The same trend could be seen in the case of Stability Score. Although ET got a training score of 1.0, and Train R^2^ = 1.0, its testing accuracy of Test R^2^ = 0.9232 was again average, which indicated overfitting. Although the test outcomes of SVR and CB were very reasonable, both models were behind in terms of R^2^ and error rates. RF obtained a Test R^2^ = 0.9093 that was lesser than GB. GB demonstrated the best Test R^2^ = 0.9300 and the lowest error values of RMSE = 0.95, MAE = 0.75, MAPE = 1.45% and this proved its consistency and advantage in both prediction tasks.

Across both Grid Voltage and Stability Score prediction tasks, GB consistently outperformed all other models, achieving the best test accuracies with Test R^2^ = 0.9785and 0.9300 while maintaining the lowest error values.
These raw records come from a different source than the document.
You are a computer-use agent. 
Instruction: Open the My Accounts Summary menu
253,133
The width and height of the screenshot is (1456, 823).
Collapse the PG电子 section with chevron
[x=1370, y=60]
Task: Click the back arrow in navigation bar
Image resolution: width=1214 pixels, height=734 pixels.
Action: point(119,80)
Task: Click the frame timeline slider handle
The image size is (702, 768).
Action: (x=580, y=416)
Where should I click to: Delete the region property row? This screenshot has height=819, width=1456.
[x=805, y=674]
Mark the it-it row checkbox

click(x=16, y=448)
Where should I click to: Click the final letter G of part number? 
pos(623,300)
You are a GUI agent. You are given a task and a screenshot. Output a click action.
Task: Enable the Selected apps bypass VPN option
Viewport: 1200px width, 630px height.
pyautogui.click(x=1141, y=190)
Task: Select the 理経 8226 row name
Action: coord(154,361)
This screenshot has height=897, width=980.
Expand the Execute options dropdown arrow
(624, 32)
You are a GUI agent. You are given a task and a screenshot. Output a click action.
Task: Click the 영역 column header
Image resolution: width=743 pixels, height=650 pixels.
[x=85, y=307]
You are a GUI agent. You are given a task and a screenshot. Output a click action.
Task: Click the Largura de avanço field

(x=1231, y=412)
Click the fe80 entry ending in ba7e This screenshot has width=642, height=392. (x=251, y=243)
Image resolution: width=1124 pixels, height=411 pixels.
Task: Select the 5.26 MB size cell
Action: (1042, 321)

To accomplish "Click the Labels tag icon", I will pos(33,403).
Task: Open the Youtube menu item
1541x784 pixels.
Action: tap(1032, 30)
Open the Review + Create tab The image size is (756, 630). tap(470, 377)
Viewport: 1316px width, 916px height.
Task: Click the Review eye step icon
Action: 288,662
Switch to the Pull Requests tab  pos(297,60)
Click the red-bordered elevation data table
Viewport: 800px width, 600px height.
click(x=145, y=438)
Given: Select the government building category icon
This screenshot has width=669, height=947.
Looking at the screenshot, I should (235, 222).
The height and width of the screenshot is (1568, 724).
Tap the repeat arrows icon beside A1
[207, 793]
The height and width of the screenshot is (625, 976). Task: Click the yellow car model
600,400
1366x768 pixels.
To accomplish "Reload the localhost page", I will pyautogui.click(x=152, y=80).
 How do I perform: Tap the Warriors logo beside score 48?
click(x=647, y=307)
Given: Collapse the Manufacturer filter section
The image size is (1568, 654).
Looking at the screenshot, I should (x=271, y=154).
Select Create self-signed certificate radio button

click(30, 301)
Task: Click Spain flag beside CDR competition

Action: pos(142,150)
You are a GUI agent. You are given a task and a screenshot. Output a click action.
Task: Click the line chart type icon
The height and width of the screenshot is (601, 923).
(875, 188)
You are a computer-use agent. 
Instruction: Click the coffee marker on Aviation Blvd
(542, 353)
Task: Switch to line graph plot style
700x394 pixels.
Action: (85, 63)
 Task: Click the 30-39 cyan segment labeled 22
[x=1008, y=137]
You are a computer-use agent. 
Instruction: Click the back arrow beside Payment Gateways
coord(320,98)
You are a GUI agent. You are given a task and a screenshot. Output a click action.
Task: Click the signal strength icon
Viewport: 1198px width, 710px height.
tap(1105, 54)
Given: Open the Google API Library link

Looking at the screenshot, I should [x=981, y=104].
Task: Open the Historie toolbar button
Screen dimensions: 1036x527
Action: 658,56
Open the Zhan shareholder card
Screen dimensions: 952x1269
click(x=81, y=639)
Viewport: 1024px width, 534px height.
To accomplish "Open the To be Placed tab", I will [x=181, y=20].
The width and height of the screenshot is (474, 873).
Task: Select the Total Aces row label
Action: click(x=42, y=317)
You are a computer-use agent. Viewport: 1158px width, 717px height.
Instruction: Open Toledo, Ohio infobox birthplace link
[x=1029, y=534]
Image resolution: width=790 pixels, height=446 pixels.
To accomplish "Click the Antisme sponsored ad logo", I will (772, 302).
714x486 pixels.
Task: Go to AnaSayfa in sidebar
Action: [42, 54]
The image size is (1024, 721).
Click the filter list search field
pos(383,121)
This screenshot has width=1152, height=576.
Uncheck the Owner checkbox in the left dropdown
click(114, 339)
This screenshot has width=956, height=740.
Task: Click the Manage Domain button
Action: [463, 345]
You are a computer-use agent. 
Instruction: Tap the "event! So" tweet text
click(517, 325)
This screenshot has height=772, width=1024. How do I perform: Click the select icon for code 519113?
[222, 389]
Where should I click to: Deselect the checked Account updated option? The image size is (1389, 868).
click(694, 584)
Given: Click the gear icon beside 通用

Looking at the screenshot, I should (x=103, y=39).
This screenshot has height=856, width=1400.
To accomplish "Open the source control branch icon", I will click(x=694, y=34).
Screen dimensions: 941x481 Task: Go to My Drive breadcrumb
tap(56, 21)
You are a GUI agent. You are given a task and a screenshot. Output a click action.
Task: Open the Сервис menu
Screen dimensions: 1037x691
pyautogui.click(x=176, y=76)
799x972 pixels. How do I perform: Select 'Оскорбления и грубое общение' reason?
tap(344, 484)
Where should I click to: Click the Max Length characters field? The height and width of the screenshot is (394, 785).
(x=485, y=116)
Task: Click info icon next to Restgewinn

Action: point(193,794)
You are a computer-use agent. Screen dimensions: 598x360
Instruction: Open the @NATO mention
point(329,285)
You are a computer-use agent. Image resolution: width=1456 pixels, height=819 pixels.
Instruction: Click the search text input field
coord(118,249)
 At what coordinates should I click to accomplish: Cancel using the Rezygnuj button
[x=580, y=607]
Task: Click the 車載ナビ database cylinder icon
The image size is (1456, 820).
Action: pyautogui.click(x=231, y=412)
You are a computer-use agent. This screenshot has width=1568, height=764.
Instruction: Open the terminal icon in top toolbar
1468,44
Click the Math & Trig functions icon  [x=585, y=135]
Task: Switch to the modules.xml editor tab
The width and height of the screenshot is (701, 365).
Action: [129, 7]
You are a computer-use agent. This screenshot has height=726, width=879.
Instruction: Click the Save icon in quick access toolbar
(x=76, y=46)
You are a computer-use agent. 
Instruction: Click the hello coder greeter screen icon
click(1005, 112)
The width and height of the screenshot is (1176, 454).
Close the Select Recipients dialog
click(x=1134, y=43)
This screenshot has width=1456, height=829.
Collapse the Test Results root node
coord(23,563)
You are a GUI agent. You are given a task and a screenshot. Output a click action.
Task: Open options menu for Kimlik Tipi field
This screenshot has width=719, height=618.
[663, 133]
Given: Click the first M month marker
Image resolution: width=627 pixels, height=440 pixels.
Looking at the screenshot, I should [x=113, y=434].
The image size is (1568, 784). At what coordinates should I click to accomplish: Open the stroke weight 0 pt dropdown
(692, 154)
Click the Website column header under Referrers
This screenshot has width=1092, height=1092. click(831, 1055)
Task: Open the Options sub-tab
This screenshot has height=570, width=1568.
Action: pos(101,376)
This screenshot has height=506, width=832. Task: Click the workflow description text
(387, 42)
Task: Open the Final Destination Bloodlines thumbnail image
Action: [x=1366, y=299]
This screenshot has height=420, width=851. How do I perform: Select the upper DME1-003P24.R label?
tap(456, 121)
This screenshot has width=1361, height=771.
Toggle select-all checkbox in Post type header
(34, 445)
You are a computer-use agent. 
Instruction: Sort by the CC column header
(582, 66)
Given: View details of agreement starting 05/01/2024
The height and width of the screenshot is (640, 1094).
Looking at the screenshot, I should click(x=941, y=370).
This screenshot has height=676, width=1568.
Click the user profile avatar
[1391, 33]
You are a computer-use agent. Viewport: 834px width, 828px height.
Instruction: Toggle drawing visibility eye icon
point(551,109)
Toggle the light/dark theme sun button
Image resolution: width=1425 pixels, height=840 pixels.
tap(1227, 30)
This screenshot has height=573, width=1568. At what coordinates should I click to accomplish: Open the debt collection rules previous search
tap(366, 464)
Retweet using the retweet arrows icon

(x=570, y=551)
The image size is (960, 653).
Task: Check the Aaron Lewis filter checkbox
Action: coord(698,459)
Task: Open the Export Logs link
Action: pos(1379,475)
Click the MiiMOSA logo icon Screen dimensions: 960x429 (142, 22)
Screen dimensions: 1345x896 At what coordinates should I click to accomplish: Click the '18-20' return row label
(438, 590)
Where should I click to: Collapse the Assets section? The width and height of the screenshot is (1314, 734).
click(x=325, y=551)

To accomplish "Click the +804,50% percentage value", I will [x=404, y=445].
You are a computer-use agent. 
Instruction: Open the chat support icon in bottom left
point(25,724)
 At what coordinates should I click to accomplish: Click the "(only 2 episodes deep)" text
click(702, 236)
Unlike Extra Trees and Random Forest, which showed signs of overfitting with near perfect training results but weaker test performance, Gradient Boosting demonstrated strong generalization capability. Its balanced performance across all error metrics confirms its superiority, making it the most robust, reliable, and practically deployable model for hybrid PV system performance prediction.

In Fig. 13, bar chart compares five ML models for molecular voltage and stability prediction. In terms of predictive accuracy (Fig. 11a and d), GB achieved an R^2^ of about 0.978, the highest among all models, clearly outperforming RF (≈0.952) and CB (≈0.964), while slightly surpassing ET with value approximately = ≈0.961and SVR having value approximately = (≈0.969). For error minimization (Fig. 9b and e) GB maintained the lowest MAE of ≈0.95, better than RF (≈1.19), CB (≈1.13), ET (≈1.13), and SVR (≈1.07). Similarly, in terms of RMSE (Fig. 9c and f), GB achieved ≈1.32, which is significantly lower than RF (≈1.71), CB (≈1.48), ET (≈1.54), and SVR (≈1.38). Although ET exhibited strong R^2^, its higher error values suggest overfitting, while SVR, despite its low error metrics, could not achieve the same predictive accuracy as GB.By simultaneously obtaining the highest R^2^ and maintaining competitive MAE and RMSE, GB offers the best tradeoff between accuracy and error robustness, making it the most reliable and generalizable model.Fig. 13. Bar chart of error prediction.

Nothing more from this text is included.